Népal : une vaste enquête sur la fortune des élites lancée par le nouveau Premier ministre Balen
Népal : une vaste enquête sur la fortune des élites lancée par le nouveau Premier ministre Balen

Le nouveau gouvernement népalais a annoncé la création d’une commission chargée d’enquêter sur les biens et actifs des responsables politiques et des fonctionnaires, actuels comme passés. Cette initiative, portée par le Premier ministre Balendra Shah, vise à lutter contre la corruption dans ce pays himalayen marqué par une forte défiance envers ses élites.

Âgé de 35 ans et ancien rappeur connu sous le nom de « Balen », Balendra Shah est arrivé au pouvoir après la victoire écrasante de son parti, le Rastriya Swatantra Party (RSP), lors des élections législatives du 5 mars. Ce scrutin, le premier depuis les manifestations anti-corruption menées par la « Génération Z » en septembre dernier, a profondément rebattu les cartes politiques du pays.

La commission, composée de cinq membres, sera dirigée par Rajendra Kumar Bhandari, un ancien juge de la Cour suprême.

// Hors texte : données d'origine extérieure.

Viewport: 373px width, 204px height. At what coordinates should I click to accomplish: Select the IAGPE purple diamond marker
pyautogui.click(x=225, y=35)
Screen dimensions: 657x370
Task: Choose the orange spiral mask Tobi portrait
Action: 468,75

Elle aura pour mission d’examiner de manière approfondie les patrimoines des responsables publics, dans le but d’identifier d’éventuelles irrégularités ou enrichissements illicites.

Selon Sasmit Pokhrel, porte-parole du gouvernement, l’enquête sera menée de manière impartiale et sur la base de preuves conformes aux normes juridiques en vigueur. « Le rapport et les recommandations de la commission seront mis en œuvre par les agences gouvernementales concernées », a-t-il précisé à l’issue d’une réunion du cabinet, sans toutefois indiquer de calendrier pour la remise des conclusions.

Balendra Shah s’est forgé une réputation de réformateur lors de son mandat à la tête de la mairie de Katmandou, où il s’est illustré par sa lutte contre la corruption et sa volonté de moderniser la gestion publique. Cette nouvelle initiative s’inscrit dans la continuité de ses engagements, alors que la population attend des mesures concrètes pour assainir la vie politique.

Avec cette commission, le gouvernement népalais envoie un signal fort quant à sa volonté de restaurer la confiance et de renforcer la transparence. Reste à savoir si cette démarche aboutira à des réformes durables dans un pays où la corruption demeure un défi structurel.